Page Banner

United States Department of Agriculture

Agricultural Research Service

Research Project: Improving Stress and Disease Resistance in Tree Fruit Crops

Location: Appalachian Fruit Research Laboratory

Title: Field evaluation of apple overexpressing a peach CBF gene confirms its effect on cold hardiness, dormancy, and growth

Authors
item Artlip, Timothy
item Wisniewski, Michael
item Norelli, John (jay)

Submitted to: Environmental and Experimental Botany
Publication Type: Peer Reviewed Journal
Publication Acceptance Date: December 11, 2013
Publication Date: December 21, 2013
Repository URL: http://dx.doi.org/10/1016/j.envexpbot.2013.12.008
Citation: Artlip, T.S., Wisniewski, M.E., Norelli, J.L. 2013. Field evaluation of apple overexpressing a peach CBF gene confirms its effect on cold hardiness, dormancy, and growth. Environmental and Experimental Botany. 106:79-86.

Interpretive Summary: Erratic conditions such as early spring warming followed by frosts or freezing events are particularly devastating to fruit and vegetable growers. If chilling requirements have been met in a fruit tree, warm spells permit the tree to deacclimate from a cold tolerant condition, and foster bud break. Blossoms and nascent fruit are particularly susceptible to freeze damage. Several genes in apple and peach that respond to low temperature have been investigated in an effort to better understand the mechanisms behind cold acclimation and deacclimation. The CBF (c-repeat binding factor) family encodes transcription factors that act as higher-level “on switches” for many genes known for their importance in cold acclimation and tolerance. We have constitutively over-expressed a CBF gene in apple and have followed growth and phenological characteristics in a field planting for three years. The CBF-overexpressing apple trees have delayed vegetative bud break in the spring. While the exact mechanism is unknown, the CBF gene appears to provide a novel sensitivity to daylength that apple is not known to have. This improved knowledge may provide a means by which damage from frosts during bloom or early fruit set can be mitigated. In addition, reduced growth (stem diameter and height) was observed. Reduced growth in apple may be advantageous. Since the apple cultivar used in this study (‘M.26’) is a rootstock variety, the reduction in growth may not be detrimental but rather beneficial if the reduced growth can be transferred to grafted scion varieties.

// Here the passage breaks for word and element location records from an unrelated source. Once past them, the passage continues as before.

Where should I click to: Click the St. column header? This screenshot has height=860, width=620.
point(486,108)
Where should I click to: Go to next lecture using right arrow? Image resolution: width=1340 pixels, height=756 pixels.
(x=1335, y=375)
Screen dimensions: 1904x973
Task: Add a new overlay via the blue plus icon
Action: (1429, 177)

Technical Abstract: In recent years, the scientific literature has become replete with examples of the improvement of abiotic stress tolerance by overexpression of specific genes. Few studies, however, have evaluated transgenic plants under field conditions or the impact of overexpression on non-target traits. We previously reported that constitutive overexpression of a peach (Prunus persica) CBF (C-Repeat Binding Factor)/ DREB1 (Dehydration Response Element Binding) gene in an apple (Malus X domestica) rootstock variety (‘M.26’) resulted in a modest increase in cold hardiness of acclimated and non-acclimated leaves but also unexpectedly resulted in apple plants that were subject to short-day–induced dormancy. In the present study, a transgenic apple line constitutively overexpressing a peach CBF gene were evaluated under field conditions for two years to determine the impact of the CBF overexpression growth, phenology, and cold hardiness compared to untransformed apple. One-year-old seedling trees were planted in an orchard in autumn 2010, and data recorded over two growing seasons. Results indicated significantly reduced growth, early leaf senescence, delayed bud break, temporal changes in pigment accumulation, and enhanced freezing tolerance in the transgenic line (T166) compared to un-transformed ’M.26’. Results highlight the importance of conducting long-term field studies on transgenic plants modified to increase abiotic stress tolerance.